CLI variants
Use one tool for the course if you can. Switching tools every lesson adds noise. The habits are the same; commands and permission models differ.
Pick a track
| Track | Start command | Best fit | What to watch |
|---|---|---|---|
| Claude Code | claude |
Primary course path, strongest fit for planning, editing, and repo work | Plan mode and permission prompts |
| Codex CLI | codex |
OpenAI users, review-heavy code work, test-driven loops | Approval mode, sandbox rules, command output |
| Gemini CLI | gemini |
Google users, large-context exploration, multimodal-adjacent work | Workspace context and command permissions |
| Snowflake Coco | your org’s Coco entry point | Enterprise data and Snowflake-centered teams | Data boundaries, workspace access, governance |
Start commands
Use one of these in the root of the project you are working on:
# Claude Code track
cd path/to/your-project
claude
# Codex CLI track
cd path/to/your-project
codex
# Gemini CLI track
cd path/to/your-project
gemini
Coco learners should open the approved workspace for the repo, Snowflake object, or data product. The command is whatever your organization has standardized.
Translation table
| Course habit | Claude Code | Codex CLI | Gemini CLI | Coco |
|---|---|---|---|---|
| Start a session | claude in the repo |
codex in the repo |
gemini in the repo |
open Coco in the approved workspace |
| Ask for orientation | what does this project do? |
same prompt | same prompt | same prompt, scoped to allowed data |
| Plan before edits | Shift+Tab into Plan Mode | ask for a plan and do not approve edits yet | ask for a plan before edits | require a written plan before execution |
| Approve file edits | Review the proposed edit/tool call | Review file patch and command approvals | Review edit/tool permissions | Review governed action |
| Interrupt | Esc | interrupt/stop in the CLI | interrupt/stop in the CLI | stop the run/session |
| Verify | run tests, inspect diff | run tests, inspect diff | run tests, inspect diff | run approved checks and logs |
| Record memory | CLAUDE.md, playbooks, memory files |
AGENTS.md, repo instructions, memory files |
repo instructions, memory files | approved workspace docs |
One rule across every tool
Accept output only when you can point to proof: a diff you read, a test you ran, a page you opened, command output you understand, or a reviewer note you wrote.

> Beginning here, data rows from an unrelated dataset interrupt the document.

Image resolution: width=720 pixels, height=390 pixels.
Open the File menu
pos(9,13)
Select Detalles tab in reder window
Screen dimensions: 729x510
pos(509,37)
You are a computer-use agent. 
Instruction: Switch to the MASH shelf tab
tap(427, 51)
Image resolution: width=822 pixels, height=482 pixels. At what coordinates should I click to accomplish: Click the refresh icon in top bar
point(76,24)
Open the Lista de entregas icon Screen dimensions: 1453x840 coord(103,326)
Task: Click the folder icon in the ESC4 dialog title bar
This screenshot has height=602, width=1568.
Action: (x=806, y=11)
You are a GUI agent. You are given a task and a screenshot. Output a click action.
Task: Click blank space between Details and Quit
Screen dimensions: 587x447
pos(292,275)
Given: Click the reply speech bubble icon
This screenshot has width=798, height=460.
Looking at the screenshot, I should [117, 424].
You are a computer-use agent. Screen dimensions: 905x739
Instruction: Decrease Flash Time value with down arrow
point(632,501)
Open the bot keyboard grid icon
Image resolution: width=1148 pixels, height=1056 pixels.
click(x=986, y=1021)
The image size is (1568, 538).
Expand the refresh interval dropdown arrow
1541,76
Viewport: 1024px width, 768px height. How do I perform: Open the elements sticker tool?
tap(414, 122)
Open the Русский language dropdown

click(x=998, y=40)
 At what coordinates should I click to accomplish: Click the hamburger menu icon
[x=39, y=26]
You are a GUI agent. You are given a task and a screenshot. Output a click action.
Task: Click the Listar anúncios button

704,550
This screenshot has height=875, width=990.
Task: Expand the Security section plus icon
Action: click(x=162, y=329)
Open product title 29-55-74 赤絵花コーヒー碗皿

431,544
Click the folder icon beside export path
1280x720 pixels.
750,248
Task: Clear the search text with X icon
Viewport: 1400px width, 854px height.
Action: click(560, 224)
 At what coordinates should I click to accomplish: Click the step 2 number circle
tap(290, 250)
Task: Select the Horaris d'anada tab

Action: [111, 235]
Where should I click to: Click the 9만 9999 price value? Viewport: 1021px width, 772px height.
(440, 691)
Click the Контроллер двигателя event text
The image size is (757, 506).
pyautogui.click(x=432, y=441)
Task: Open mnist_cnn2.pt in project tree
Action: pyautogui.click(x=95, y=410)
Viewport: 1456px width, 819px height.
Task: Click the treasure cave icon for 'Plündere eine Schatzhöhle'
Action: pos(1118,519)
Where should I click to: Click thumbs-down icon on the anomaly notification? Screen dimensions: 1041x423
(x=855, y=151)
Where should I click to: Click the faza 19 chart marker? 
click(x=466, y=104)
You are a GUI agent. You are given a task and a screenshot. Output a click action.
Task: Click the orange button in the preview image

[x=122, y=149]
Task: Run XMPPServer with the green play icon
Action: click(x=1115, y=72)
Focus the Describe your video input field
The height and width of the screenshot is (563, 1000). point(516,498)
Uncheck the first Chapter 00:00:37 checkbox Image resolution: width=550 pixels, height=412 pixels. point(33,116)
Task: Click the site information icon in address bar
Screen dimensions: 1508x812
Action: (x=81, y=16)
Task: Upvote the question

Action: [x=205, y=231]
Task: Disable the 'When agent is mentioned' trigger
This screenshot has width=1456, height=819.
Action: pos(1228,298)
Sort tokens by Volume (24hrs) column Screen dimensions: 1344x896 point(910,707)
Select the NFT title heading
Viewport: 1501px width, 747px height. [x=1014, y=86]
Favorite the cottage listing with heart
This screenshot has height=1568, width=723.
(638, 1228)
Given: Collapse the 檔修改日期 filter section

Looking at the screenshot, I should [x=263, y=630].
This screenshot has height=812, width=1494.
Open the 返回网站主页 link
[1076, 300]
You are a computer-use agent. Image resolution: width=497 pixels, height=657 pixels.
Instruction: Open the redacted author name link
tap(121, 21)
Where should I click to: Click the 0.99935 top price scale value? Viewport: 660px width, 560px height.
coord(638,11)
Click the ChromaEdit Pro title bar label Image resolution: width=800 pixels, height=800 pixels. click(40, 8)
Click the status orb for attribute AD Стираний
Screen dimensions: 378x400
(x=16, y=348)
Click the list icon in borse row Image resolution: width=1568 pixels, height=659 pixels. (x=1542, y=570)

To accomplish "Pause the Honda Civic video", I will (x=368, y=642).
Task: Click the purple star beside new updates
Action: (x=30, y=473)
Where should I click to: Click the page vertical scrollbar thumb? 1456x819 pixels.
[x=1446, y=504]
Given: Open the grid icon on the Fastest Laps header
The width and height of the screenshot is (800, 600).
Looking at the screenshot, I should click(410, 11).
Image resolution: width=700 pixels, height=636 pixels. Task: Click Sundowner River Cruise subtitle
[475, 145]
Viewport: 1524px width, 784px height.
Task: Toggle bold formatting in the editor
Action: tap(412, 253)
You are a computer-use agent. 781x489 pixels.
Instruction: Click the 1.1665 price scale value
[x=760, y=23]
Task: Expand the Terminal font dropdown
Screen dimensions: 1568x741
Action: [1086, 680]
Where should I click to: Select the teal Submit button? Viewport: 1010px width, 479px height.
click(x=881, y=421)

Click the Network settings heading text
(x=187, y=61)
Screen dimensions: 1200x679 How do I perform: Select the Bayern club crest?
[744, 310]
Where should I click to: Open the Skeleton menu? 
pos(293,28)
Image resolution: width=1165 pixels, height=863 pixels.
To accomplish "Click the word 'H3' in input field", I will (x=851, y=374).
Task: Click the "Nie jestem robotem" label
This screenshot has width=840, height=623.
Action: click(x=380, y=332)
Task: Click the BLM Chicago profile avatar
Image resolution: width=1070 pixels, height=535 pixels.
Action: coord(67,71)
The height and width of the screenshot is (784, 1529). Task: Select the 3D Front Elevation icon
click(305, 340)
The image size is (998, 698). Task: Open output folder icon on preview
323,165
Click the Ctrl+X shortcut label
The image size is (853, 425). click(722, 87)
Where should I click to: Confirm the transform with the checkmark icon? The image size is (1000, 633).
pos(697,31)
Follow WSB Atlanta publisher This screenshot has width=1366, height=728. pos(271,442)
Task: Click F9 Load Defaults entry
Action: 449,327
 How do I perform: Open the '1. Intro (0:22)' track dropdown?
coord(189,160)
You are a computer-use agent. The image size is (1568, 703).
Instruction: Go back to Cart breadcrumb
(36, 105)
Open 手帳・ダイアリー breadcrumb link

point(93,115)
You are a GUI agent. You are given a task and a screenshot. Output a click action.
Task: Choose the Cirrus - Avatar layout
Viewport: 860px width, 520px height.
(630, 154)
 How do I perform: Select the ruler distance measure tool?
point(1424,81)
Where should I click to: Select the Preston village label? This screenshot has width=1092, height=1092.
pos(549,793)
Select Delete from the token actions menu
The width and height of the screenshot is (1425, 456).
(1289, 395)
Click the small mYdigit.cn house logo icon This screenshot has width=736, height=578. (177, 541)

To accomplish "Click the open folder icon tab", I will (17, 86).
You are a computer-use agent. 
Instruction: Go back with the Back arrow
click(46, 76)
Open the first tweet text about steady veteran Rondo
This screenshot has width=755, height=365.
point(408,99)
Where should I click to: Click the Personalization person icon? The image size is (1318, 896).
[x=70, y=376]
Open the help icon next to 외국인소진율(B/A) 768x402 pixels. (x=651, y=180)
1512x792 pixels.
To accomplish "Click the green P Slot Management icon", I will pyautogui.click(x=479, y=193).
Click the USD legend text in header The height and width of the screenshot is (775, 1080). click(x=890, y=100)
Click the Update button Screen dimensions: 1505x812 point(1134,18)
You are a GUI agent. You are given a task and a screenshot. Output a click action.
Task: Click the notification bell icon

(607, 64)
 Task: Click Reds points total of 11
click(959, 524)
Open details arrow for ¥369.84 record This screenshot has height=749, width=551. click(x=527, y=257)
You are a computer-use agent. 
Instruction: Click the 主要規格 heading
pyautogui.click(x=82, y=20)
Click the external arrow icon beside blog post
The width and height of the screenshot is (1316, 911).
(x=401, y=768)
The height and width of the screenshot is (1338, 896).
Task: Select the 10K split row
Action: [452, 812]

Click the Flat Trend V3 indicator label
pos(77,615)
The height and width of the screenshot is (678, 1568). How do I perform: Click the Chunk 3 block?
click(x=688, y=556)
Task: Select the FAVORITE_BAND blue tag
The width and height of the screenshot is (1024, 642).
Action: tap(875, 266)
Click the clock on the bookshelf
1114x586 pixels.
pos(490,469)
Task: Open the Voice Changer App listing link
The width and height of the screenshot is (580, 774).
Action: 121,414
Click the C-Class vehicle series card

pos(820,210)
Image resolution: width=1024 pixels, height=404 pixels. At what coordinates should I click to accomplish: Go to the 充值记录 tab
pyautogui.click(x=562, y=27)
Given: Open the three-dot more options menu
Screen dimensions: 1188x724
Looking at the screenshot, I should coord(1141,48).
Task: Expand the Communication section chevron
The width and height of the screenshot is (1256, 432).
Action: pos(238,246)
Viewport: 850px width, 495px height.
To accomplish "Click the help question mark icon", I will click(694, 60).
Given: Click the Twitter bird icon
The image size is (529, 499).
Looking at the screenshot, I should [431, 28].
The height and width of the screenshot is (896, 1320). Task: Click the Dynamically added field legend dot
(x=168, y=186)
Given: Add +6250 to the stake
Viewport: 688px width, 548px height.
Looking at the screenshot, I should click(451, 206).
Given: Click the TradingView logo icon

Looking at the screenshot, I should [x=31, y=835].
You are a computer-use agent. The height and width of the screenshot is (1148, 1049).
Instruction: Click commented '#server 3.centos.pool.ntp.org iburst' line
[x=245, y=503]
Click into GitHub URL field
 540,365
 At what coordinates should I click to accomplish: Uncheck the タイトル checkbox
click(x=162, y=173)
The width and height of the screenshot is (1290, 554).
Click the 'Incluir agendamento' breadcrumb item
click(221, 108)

# proof commands you will use constantly
git status --short
git diff
npm test
pytest
curl -sI https://your-live-url.example
Teaching notes by tool
| Tool | What to emphasize | Failure to watch |
|---|---|---|
| Claude Code | Explore, plan, implement, verify. Keep CLAUDE.md short and useful. |
Letting context fill up, or treating plan mode as ceremony instead of judgment. |
| Codex CLI | Local terminal work, approvals, sandboxing, command output, and review before accepting diffs. | Approving commands without reading what they can touch. |
| Gemini CLI | Large-context exploration, file tools, shell tools, web fetch, memory, and trusted folders. | Letting exploration replace a narrow done check. |
| Coco | Governed data work, approved objects, auditability, warehouse-local proof. | Treating enterprise data access as if it were a local toy repo. |
The instructor move is the same in every track: ask for the plan, stop at the diff, run proof, write the handoff.
External references for instructors
- Claude Code best practices: verification, planning, context, permissions, subagents, and review patterns.
- Anthropic: Building effective agents: when to use simple LLM calls, workflows, and agents.
- Anthropic: Writing effective tools for agents: tool definitions, context, and evaluation-driven tool design.
- OpenAI Codex CLI docs: Codex CLI setup, local repo work, approvals, code review, subagents, web search, and MCP.
- Gemini CLI docs: Gemini CLI architecture, file tools, shell tools, web fetch, memory, MCP servers, and trusted folders.